Originally uploaded by StripeyAnne

The brochures said Gstaad was home to the rich and famous. The Rough Guide said it was the best place to be snubbed by the rich and famous, so why did I think I'd just be able to walk into a cafe and order coffee and cake?

After an extended journey over here involving three attempts by ground staff at Leeds Bradford Airport to de-ice the plane in freezing fog, then a pleasant half-hour in a holding pattern over Geneva, I arrived three hours late to catch the train to meet Noel at his ski school in Schonried. One thing was for sure, the Swiss trains would definitely run on time and I would certainly make my connection in the five-minute time window. And so it was.

Noel the Gnarly had completed four of his first five days training to be a ski instructor and gone through the pain threshold. He's even talking about skiing this weekend, just for fun, he says. Recreational skiing's relaxing.

So after I waved him off this morning, I set off to go a-wandering along the mountain path, I slung a rucksack on my back, but there was no singing, just a happy hum as I set off to Gstaad via the fabulously scenic Golden Pass railway.

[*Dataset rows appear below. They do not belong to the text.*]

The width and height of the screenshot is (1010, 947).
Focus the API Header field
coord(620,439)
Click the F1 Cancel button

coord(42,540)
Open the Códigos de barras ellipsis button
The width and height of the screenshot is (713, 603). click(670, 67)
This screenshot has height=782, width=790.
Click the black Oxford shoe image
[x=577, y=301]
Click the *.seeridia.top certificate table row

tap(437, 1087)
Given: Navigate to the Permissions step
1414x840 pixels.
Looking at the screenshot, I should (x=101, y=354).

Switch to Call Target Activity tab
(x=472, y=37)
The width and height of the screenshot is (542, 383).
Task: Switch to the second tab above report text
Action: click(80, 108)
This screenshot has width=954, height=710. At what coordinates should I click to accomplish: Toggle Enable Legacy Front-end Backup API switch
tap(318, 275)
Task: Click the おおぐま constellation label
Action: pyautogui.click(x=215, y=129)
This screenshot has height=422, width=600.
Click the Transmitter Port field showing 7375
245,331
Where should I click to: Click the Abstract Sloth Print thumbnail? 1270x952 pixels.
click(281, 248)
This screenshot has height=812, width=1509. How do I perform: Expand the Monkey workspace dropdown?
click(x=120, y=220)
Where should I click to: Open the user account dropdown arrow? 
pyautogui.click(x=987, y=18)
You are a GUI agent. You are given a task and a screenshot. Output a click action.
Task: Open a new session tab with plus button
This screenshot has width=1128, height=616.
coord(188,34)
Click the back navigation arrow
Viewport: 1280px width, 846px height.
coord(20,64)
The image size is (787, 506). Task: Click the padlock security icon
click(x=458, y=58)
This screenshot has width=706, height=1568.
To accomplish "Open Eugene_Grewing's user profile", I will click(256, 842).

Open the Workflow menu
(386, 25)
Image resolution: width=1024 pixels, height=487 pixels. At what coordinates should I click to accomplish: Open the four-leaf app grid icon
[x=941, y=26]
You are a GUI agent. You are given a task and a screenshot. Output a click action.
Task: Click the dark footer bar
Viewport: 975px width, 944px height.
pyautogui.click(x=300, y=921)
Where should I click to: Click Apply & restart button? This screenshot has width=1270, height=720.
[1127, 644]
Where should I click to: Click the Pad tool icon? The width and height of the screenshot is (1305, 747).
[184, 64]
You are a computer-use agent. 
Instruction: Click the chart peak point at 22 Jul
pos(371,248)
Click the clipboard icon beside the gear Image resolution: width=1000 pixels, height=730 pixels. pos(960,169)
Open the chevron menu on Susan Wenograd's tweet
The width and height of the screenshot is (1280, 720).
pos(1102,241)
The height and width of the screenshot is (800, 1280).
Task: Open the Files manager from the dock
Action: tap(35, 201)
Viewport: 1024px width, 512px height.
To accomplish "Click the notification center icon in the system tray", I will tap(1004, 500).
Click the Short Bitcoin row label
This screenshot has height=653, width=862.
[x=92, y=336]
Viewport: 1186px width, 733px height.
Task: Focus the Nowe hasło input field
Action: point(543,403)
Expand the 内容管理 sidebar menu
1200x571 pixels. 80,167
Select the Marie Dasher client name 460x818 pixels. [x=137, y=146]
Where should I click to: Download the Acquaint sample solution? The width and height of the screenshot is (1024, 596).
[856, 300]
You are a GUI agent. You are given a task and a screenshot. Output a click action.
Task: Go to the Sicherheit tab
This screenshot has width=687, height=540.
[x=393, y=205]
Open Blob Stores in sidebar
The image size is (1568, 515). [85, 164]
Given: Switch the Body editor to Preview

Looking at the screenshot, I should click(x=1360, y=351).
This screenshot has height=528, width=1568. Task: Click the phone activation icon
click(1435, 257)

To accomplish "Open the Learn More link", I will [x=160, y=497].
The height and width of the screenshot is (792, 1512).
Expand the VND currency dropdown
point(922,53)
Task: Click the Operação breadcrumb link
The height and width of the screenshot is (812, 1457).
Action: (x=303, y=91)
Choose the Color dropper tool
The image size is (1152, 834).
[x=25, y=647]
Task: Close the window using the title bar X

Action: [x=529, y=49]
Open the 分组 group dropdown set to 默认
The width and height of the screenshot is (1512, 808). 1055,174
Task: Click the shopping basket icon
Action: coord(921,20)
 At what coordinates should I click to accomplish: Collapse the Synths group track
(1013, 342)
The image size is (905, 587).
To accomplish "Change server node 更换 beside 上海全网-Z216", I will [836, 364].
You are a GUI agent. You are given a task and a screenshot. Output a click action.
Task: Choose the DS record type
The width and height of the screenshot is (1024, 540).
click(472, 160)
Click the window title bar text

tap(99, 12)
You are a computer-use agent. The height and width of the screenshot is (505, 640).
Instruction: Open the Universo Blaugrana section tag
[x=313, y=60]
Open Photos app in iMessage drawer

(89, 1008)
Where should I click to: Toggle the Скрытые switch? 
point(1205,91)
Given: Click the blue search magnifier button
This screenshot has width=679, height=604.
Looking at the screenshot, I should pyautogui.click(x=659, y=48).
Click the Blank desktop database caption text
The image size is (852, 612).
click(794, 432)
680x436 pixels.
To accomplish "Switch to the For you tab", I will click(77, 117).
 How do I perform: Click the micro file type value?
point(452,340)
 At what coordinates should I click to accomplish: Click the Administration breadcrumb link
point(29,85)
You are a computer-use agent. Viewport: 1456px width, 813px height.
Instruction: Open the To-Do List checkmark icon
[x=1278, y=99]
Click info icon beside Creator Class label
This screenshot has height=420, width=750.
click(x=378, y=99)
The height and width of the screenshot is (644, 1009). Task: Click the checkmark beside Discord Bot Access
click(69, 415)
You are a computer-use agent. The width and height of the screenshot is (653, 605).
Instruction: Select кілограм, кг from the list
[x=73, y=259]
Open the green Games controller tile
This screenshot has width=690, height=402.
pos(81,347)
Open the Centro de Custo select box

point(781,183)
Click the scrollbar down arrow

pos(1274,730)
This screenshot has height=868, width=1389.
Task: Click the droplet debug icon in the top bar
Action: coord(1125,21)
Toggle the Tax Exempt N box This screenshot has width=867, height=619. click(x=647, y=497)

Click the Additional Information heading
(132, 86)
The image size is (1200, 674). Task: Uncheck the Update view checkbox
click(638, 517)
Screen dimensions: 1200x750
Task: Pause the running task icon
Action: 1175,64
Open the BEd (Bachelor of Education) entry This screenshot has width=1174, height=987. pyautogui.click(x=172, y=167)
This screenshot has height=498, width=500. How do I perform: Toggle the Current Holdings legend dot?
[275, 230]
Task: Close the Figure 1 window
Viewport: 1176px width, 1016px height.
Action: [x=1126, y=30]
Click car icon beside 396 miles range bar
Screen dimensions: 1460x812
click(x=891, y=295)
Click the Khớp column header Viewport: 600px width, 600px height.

Naturally, the first thing to do on arriving at any place is to seek out and drink coffee, preferably good coffee and preferably with cake. I walked up and down the main street from the station, passing the exclusive shops from Cartier to Calvin Klein, Rolex to Prada, but was there a Starbucks or Cafe Nero? Then I spotted the Grand Palace Hotel, high up on the hill, in all its turretty splendour. It features in all the tourist blurb and must, I argued with myself, have great coffee, even if it was a hike up a steep hill. It MUST be worth it.

As I reached the top, smelling, almost tasting the coffee, I had to come to an abrupt halt. It wasn't the red carpet leading up from the car park, or the commissionaire in his red with golden spaghetti trim. It wasn't even the mini versions of the exclusive shops in the town below. No, it was the sign in English on the restaurant door that announced a dress code which boiled down to anything I was wearing, my fine stout leather walking boots, warm, comfy anorak, stripey hat and natty rucksack wouldn't be acceptable, I'd have to go in naked. I wasn't prepared to do that, there was no way I could leave my camera in the cloakroom. So I left coffee-less and cake-less, heading down hill, hoping I'd missed somewhere on my way up.

And I had. I found the Swiss answer to Betty's Tearoom. Waitresses prissily dressed, art deco styling, and, best of all, the aroma of freshly-ground coffee. It was so good, I had two. The only thing missing was a Fat Rascal, but when in Switzerland, do as the Swiss do – eat cheese.